EXERCISE PROMPT >> Count the lines below that contain the word "logo". Reply with the number alone.
** Begin **
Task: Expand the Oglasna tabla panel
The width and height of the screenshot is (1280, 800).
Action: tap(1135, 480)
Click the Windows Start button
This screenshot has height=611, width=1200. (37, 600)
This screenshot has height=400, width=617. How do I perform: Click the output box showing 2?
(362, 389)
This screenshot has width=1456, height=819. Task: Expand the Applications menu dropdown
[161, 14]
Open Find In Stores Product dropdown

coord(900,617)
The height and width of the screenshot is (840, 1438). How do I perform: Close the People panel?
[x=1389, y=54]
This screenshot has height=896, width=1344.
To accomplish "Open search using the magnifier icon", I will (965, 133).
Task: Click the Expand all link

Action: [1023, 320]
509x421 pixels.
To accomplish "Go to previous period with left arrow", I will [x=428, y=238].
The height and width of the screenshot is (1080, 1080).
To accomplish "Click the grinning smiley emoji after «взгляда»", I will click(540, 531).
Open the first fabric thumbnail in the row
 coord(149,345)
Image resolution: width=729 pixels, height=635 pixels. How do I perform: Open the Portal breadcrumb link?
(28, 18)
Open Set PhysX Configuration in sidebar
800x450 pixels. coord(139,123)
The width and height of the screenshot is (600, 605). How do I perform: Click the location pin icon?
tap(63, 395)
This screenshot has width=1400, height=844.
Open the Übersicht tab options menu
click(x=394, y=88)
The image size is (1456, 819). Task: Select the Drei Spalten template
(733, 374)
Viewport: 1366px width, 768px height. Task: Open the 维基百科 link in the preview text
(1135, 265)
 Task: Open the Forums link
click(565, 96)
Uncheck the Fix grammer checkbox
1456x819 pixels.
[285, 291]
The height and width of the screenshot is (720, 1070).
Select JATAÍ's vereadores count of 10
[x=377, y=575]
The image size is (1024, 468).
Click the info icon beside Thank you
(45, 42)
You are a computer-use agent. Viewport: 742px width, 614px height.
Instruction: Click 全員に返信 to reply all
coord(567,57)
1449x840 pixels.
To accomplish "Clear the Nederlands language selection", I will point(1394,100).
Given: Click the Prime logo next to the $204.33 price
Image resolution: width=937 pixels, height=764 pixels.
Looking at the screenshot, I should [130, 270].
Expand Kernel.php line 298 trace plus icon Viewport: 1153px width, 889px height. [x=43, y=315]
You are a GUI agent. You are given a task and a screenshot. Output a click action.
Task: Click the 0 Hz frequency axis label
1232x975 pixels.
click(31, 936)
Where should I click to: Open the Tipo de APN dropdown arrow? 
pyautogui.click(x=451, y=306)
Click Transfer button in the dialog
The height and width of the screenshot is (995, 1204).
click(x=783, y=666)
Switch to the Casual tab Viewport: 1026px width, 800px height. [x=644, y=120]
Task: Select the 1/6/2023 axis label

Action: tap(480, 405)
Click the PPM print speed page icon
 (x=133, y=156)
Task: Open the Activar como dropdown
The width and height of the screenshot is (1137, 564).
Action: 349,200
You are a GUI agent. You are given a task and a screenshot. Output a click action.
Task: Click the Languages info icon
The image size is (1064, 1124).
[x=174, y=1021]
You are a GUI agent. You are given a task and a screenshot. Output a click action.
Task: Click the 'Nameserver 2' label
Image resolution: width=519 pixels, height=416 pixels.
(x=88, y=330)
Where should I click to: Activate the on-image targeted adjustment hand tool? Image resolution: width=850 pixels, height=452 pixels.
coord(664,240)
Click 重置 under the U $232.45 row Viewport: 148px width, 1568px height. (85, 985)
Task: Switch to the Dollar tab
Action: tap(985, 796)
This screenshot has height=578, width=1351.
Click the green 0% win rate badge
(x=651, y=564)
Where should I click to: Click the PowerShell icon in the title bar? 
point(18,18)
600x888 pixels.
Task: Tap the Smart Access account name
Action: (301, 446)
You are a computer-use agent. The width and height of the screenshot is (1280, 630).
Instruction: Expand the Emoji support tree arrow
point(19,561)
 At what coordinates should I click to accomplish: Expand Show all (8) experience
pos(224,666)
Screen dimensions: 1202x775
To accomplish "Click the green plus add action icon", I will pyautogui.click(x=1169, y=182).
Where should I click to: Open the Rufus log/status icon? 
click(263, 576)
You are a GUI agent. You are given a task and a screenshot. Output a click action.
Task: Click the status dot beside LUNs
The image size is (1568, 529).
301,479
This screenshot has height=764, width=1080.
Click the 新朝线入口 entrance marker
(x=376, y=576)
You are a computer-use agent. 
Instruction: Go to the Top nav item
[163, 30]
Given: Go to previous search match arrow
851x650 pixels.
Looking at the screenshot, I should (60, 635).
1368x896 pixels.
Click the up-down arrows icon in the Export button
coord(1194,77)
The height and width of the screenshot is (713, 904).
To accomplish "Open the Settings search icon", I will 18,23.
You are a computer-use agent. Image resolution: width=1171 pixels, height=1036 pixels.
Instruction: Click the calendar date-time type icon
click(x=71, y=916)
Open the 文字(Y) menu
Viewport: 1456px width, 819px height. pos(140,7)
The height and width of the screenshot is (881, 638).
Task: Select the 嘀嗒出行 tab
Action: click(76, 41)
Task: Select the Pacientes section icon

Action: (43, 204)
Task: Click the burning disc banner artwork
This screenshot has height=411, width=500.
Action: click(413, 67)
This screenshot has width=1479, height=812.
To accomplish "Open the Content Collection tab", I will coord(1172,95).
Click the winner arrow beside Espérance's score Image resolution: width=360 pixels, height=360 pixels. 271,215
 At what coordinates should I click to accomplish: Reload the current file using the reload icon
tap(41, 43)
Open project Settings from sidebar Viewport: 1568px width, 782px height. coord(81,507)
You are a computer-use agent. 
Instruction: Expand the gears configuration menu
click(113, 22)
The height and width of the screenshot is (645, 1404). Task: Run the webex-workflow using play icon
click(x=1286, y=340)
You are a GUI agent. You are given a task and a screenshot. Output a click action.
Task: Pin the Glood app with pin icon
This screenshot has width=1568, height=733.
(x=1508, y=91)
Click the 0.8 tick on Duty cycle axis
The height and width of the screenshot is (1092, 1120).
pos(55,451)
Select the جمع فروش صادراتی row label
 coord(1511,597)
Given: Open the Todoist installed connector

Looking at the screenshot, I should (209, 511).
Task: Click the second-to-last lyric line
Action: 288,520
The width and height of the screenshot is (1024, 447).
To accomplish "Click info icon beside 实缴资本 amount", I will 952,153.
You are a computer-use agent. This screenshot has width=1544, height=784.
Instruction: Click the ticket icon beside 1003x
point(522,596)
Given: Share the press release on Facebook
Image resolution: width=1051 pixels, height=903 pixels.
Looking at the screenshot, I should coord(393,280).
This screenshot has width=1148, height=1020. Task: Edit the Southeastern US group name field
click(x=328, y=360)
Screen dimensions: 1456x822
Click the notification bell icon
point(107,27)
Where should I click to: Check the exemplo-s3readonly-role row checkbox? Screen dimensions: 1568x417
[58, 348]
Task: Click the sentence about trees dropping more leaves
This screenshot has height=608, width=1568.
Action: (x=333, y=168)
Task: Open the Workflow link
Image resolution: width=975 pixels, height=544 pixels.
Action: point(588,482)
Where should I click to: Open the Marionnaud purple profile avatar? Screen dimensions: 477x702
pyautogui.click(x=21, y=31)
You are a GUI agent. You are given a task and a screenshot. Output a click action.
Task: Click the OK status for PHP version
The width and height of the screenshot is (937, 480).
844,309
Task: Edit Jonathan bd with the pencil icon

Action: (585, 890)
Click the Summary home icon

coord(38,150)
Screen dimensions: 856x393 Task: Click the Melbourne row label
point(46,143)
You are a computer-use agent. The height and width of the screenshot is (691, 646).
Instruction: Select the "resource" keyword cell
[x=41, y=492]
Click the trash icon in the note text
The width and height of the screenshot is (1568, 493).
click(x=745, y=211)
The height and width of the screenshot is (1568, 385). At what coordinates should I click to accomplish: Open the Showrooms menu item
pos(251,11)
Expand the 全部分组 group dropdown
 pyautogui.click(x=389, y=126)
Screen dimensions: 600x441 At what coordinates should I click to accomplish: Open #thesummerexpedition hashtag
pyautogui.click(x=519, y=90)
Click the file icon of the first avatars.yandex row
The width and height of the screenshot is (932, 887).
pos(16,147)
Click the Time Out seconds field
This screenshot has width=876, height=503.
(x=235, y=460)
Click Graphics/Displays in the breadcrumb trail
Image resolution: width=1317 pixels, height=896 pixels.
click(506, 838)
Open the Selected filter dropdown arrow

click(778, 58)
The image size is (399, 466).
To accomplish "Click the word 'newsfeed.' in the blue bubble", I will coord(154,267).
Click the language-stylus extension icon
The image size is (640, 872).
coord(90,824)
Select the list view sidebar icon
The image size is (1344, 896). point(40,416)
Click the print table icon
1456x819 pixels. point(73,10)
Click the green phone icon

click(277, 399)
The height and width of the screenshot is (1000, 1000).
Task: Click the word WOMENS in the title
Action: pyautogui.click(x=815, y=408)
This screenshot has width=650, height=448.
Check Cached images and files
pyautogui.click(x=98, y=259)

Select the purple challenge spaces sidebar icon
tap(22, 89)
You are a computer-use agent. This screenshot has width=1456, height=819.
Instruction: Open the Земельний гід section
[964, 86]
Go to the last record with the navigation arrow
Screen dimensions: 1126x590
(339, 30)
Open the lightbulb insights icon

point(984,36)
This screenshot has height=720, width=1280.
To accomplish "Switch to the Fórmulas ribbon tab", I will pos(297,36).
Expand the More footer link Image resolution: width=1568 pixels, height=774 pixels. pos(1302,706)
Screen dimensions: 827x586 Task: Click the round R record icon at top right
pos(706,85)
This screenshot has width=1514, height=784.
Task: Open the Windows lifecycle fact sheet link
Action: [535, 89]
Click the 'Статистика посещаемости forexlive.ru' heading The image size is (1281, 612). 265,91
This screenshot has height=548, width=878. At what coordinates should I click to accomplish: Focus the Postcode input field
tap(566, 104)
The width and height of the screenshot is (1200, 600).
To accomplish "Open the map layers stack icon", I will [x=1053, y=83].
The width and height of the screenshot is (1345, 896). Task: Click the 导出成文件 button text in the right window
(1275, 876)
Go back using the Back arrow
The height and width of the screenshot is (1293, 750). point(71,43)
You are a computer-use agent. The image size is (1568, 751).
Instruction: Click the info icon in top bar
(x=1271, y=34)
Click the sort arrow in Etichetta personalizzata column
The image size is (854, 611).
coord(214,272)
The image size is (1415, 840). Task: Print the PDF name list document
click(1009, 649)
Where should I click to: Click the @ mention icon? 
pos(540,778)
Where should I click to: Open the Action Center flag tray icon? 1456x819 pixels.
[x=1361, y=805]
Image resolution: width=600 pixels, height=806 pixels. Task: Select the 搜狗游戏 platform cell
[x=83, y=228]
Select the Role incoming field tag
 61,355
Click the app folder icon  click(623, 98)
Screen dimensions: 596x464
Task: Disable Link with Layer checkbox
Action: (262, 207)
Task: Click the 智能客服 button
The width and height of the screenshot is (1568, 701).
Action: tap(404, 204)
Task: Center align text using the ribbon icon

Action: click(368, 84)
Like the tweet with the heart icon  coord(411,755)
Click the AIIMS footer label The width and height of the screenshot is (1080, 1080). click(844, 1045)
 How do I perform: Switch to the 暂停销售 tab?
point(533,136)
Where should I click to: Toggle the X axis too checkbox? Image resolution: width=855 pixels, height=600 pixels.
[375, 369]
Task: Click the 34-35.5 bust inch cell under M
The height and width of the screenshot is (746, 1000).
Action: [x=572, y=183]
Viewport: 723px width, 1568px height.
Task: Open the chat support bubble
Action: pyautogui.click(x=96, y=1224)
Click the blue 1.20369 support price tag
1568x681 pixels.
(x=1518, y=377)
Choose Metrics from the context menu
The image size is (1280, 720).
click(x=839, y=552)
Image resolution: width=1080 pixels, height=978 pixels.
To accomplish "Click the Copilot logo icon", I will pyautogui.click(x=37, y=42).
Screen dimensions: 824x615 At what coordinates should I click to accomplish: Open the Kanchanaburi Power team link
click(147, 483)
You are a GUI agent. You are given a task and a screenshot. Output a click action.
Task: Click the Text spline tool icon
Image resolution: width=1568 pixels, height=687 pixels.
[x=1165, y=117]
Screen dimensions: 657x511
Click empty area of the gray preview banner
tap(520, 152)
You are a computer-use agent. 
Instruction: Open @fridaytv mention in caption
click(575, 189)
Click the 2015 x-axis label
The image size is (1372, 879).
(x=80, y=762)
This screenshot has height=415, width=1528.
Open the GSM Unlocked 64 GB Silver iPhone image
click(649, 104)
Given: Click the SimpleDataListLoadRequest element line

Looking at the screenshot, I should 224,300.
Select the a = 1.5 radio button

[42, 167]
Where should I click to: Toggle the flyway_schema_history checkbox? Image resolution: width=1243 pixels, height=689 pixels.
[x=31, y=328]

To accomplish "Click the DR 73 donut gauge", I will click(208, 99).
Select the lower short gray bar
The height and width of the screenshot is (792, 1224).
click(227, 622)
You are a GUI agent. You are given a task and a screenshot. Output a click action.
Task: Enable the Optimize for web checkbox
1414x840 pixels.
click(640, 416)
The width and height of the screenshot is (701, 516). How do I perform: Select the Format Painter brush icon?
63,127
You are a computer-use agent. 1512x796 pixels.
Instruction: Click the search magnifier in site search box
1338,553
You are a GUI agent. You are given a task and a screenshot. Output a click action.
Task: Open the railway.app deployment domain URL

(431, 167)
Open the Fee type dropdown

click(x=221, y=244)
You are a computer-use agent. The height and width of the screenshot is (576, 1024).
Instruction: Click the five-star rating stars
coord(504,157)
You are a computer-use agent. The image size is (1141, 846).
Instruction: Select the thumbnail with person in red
** End **
RESULT OF THE EXERCISE >> 2